### Dataset ###

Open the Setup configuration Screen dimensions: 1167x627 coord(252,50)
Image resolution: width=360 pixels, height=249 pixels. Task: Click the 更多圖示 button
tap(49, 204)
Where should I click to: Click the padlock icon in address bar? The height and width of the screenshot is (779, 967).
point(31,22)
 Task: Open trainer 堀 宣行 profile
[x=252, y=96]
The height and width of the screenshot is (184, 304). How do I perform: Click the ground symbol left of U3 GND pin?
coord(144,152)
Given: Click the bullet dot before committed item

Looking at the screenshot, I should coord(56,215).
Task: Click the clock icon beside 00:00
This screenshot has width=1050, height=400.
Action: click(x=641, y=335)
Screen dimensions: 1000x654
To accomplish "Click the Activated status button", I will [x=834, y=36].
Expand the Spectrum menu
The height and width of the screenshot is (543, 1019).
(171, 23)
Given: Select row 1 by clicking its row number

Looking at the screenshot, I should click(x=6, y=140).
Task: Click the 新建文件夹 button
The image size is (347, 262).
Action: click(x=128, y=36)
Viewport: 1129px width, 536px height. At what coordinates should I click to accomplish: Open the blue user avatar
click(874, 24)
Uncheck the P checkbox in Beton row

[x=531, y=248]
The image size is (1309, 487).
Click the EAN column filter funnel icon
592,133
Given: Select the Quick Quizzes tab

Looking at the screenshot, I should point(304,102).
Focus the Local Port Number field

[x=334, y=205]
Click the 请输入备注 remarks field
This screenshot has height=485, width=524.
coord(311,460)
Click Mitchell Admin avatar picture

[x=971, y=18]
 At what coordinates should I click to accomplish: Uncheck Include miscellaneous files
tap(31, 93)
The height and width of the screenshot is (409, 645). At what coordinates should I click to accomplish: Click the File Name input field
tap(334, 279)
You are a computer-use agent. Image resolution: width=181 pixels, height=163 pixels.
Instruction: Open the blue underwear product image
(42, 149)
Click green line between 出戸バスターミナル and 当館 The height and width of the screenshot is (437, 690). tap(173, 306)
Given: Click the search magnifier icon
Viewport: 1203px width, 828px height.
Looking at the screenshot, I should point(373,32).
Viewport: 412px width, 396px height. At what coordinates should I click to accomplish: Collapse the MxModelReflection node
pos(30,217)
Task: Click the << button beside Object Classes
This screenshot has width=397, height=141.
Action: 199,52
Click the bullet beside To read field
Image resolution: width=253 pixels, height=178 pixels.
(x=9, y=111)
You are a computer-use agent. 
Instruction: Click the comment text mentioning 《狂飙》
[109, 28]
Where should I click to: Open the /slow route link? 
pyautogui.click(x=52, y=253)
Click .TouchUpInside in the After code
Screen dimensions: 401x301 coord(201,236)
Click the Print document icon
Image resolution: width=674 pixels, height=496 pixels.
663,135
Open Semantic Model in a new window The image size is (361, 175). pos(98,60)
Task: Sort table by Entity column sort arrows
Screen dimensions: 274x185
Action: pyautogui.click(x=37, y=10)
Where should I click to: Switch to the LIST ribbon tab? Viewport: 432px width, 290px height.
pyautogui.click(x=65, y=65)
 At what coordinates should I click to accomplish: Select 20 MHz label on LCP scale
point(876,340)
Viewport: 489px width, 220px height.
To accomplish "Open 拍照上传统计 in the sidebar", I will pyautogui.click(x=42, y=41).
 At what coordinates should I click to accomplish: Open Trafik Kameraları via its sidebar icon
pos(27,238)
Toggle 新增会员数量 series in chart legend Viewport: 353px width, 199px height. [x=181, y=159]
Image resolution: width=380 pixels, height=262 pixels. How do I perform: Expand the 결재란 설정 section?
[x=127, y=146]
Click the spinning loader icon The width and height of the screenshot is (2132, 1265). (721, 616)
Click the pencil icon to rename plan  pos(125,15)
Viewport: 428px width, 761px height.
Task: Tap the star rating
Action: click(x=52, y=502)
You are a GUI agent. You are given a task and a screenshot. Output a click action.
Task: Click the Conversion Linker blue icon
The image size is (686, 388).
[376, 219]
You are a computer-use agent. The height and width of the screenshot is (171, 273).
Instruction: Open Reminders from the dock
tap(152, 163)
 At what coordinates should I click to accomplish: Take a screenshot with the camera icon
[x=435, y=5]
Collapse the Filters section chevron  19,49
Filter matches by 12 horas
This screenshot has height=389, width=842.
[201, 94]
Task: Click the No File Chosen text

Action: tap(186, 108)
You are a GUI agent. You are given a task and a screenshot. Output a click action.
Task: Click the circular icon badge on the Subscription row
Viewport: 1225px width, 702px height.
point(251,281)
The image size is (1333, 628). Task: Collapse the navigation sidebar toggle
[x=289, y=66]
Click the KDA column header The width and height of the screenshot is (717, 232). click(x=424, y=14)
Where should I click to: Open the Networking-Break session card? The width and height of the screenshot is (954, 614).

###

Your response should consist of the listing, reproduced exactly.

Open the Setup configuration Screen dimensions: 1167x627 coord(252,50)
Image resolution: width=360 pixels, height=249 pixels. Task: Click the 更多圖示 button
tap(49, 204)
Where should I click to: Click the padlock icon in address bar? The height and width of the screenshot is (779, 967).
point(31,22)
 Task: Open trainer 堀 宣行 profile
[x=252, y=96]
The height and width of the screenshot is (184, 304). How do I perform: Click the ground symbol left of U3 GND pin?
coord(144,152)
Given: Click the bullet dot before committed item

Looking at the screenshot, I should coord(56,215).
Task: Click the clock icon beside 00:00
This screenshot has width=1050, height=400.
Action: click(x=641, y=335)
Screen dimensions: 1000x654
To accomplish "Click the Activated status button", I will [x=834, y=36].
Expand the Spectrum menu
The height and width of the screenshot is (543, 1019).
(171, 23)
Given: Select row 1 by clicking its row number

Looking at the screenshot, I should click(x=6, y=140).
Task: Click the 新建文件夹 button
The image size is (347, 262).
Action: click(x=128, y=36)
Viewport: 1129px width, 536px height. At what coordinates should I click to accomplish: Open the blue user avatar
click(874, 24)
Uncheck the P checkbox in Beton row

[x=531, y=248]
The image size is (1309, 487).
Click the EAN column filter funnel icon
592,133
Given: Select the Quick Quizzes tab

Looking at the screenshot, I should point(304,102).
Focus the Local Port Number field

[x=334, y=205]
Click the 请输入备注 remarks field
This screenshot has height=485, width=524.
coord(311,460)
Click Mitchell Admin avatar picture

[x=971, y=18]
 At what coordinates should I click to accomplish: Uncheck Include miscellaneous files
tap(31, 93)
The height and width of the screenshot is (409, 645). At what coordinates should I click to accomplish: Click the File Name input field
tap(334, 279)
You are a computer-use agent. Image resolution: width=181 pixels, height=163 pixels.
Instruction: Open the blue underwear product image
(42, 149)
Click green line between 出戸バスターミナル and 当館 The height and width of the screenshot is (437, 690). tap(173, 306)
Given: Click the search magnifier icon
Viewport: 1203px width, 828px height.
Looking at the screenshot, I should point(373,32).
Viewport: 412px width, 396px height. At what coordinates should I click to accomplish: Collapse the MxModelReflection node
pos(30,217)
Task: Click the << button beside Object Classes
This screenshot has width=397, height=141.
Action: 199,52
Click the bullet beside To read field
Image resolution: width=253 pixels, height=178 pixels.
(x=9, y=111)
You are a computer-use agent. 
Instruction: Click the comment text mentioning 《狂飙》
[109, 28]
Where should I click to: Open the /slow route link? 
pyautogui.click(x=52, y=253)
Click .TouchUpInside in the After code
Screen dimensions: 401x301 coord(201,236)
Click the Print document icon
Image resolution: width=674 pixels, height=496 pixels.
663,135
Open Semantic Model in a new window The image size is (361, 175). pos(98,60)
Task: Sort table by Entity column sort arrows
Screen dimensions: 274x185
Action: pyautogui.click(x=37, y=10)
Where should I click to: Switch to the LIST ribbon tab? Viewport: 432px width, 290px height.
pyautogui.click(x=65, y=65)
 At what coordinates should I click to accomplish: Select 20 MHz label on LCP scale
point(876,340)
Viewport: 489px width, 220px height.
To accomplish "Open 拍照上传统计 in the sidebar", I will pyautogui.click(x=42, y=41).
 At what coordinates should I click to accomplish: Open Trafik Kameraları via its sidebar icon
pos(27,238)
Toggle 新增会员数量 series in chart legend Viewport: 353px width, 199px height. [x=181, y=159]
Image resolution: width=380 pixels, height=262 pixels. How do I perform: Expand the 결재란 설정 section?
[x=127, y=146]
Click the spinning loader icon The width and height of the screenshot is (2132, 1265). (721, 616)
Click the pencil icon to rename plan  pos(125,15)
Viewport: 428px width, 761px height.
Task: Tap the star rating
Action: click(x=52, y=502)
You are a GUI agent. You are given a task and a screenshot. Output a click action.
Task: Click the Conversion Linker blue icon
The image size is (686, 388).
[376, 219]
You are a computer-use agent. The height and width of the screenshot is (171, 273).
Instruction: Open Reminders from the dock
tap(152, 163)
 At what coordinates should I click to accomplish: Take a screenshot with the camera icon
[x=435, y=5]
Collapse the Filters section chevron  19,49
Filter matches by 12 horas
This screenshot has height=389, width=842.
[201, 94]
Task: Click the No File Chosen text

Action: tap(186, 108)
You are a GUI agent. You are given a task and a screenshot. Output a click action.
Task: Click the circular icon badge on the Subscription row
Viewport: 1225px width, 702px height.
point(251,281)
The image size is (1333, 628). Task: Collapse the navigation sidebar toggle
[x=289, y=66]
Click the KDA column header The width and height of the screenshot is (717, 232). click(x=424, y=14)
Where should I click to: Open the Networking-Break session card? The width and height of the screenshot is (954, 614).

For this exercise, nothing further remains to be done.